= Nonmyelinating Schwann cell =

Cell type

The nonmyelinating Schwann cells are a subgroup of the Schwann cells characterized by not forming myelin.

The group of nonmyelinating Schwann cells includes the terminal Schwann cells, present at neuromuscular junctions, the Schwann cells of Remak fibers (also called Remak Schwann cells) and the Schwann cells associated with sensory structures, like tactile corpuscles and lamellar corpuscles.

== Remak Schwann cells ==
The Schwann cells of Remak fibers, or Remak Schwann cells (RSCs), are named after the German neurobiologist Robert Remak and are present in nerve fibers observed by him around 1838. In the peripheral nervous system, the Remak Schwann cells are more numerous than the myelinating Schwann cells.
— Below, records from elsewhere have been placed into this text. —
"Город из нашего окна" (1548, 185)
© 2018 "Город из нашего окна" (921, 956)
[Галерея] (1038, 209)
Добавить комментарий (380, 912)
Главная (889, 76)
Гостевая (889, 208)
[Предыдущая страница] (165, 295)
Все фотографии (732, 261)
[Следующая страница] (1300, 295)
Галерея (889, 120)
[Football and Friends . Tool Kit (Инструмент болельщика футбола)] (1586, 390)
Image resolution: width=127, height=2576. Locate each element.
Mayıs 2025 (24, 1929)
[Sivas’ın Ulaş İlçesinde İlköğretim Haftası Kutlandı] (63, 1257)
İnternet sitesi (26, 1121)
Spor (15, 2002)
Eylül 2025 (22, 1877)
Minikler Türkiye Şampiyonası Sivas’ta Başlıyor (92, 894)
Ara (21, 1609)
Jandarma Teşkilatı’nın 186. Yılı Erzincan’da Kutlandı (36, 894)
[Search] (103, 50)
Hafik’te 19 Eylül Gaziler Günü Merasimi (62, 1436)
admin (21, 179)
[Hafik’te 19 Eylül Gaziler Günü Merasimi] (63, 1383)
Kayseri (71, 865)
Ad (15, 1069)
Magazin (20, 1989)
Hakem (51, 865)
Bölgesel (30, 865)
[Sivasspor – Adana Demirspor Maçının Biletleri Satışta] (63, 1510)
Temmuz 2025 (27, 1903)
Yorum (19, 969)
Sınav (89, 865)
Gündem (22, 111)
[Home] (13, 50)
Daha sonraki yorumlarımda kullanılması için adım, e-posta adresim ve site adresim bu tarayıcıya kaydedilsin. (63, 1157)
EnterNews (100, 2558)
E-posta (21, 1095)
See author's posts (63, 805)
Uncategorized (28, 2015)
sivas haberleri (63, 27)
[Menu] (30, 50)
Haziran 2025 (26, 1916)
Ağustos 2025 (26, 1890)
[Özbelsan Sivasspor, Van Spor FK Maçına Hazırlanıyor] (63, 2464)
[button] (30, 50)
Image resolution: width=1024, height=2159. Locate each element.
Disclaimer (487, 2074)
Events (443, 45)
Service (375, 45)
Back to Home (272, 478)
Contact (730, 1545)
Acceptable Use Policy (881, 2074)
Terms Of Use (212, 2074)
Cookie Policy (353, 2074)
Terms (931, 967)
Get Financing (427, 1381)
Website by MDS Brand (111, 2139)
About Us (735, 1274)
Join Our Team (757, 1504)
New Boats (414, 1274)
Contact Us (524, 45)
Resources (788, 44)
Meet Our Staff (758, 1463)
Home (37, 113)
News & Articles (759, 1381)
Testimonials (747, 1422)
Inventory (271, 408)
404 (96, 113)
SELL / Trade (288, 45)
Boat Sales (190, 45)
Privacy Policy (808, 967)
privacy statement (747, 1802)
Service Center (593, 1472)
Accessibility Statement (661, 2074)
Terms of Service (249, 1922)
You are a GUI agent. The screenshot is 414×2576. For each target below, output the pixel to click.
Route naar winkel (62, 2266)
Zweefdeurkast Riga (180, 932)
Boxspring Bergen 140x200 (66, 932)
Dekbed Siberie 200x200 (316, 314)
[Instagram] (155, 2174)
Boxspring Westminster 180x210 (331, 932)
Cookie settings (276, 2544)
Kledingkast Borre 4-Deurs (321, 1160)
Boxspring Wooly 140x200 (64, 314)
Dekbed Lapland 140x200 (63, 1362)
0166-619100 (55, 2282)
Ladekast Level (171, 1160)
They provide metabolic support to neurons, among other functions, but as no specific genetic markers have been detailed (at least as of 2017), there is still a large gap in understanding their biology independently of other Schwann cells.

== Terminal Schwann cells ==
Terminal Schwann cells (tSCs), also called perisynaptic Schwann cells,” and “teloglia", are nonmyelinating Schwann cells present at neuromuscular junctions. It is suggested that they might play a role in forming and maintaining synapses or modulating synaptic signaling.